Project: Dogglers app

1. Before you begin

This codelab introduces a new app called Dogglers that you'll build on your own. This codelab walks you through the steps to complete the Dogglers app project, including project setup and testing within Android Studio.

This codelab is different from the others in this course. Unlike previous codelabs, the purpose of this codelab is not to provide a step-by-step tutorial on how to build an app. Instead, this codelab is meant to set up a project that you will complete independently, providing you with instructions on how to complete an app and check your work on your own.

Instead of solution code, we provide a test suite as part of the app you'll download. You'll run these tests in Android Studio (we'll show you how to do this later in this codelab) and see if your code passes. This may take a few tries—even professional developers rarely have all their tests pass on the first try! After your code passes all the tests, you can consider this project as complete.

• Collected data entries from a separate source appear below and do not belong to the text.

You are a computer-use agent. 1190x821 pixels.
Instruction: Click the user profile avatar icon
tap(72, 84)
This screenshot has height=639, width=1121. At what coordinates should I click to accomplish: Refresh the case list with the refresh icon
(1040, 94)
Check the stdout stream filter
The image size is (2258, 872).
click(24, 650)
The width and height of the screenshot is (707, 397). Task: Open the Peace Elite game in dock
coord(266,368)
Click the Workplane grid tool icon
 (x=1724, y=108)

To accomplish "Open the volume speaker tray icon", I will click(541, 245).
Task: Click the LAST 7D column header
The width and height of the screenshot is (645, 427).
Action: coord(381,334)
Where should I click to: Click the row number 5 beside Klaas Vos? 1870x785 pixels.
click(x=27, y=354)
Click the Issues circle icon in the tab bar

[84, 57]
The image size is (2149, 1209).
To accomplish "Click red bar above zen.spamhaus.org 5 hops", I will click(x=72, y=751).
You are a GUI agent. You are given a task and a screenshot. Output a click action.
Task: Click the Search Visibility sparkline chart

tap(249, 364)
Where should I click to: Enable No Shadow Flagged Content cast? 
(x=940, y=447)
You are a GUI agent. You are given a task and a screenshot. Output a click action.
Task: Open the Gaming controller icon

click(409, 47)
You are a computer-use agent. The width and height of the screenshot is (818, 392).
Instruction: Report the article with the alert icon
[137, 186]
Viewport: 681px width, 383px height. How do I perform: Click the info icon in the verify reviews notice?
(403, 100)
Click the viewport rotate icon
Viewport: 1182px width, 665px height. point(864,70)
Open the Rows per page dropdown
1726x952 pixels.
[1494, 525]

We understand that you might just want the solution to check against. We deliberately do not provide the solution code because we want you to practice what it's like to be a professional developer. This might require you to use different skills that you don't yet have a lot of practice with, such as:

  • Googling terms, error messages, and bits of code in the app that you don't recognize;
  • Testing code, reading errors, then making changes to the code and testing it again;
  • Going back to previous content in Android Basics to refresh what you've learned;
  • Comparing code that you know works (i.e. code that is given in the project, or past solution code from other apps in Unit 2) with the code you're writing.

This might seem daunting at first, but we are 100 percent confident that if you were able to complete Unit 2, you are ready for this project. Take your time, and don't give up. You can do this.


  • This project is for users who have completed Unit 2 of the Android Basics in Kotlin course.

What you'll build

  • You'll build an app called Dogglers that displays information in a RecyclerView using the skills you learned in Unit 2.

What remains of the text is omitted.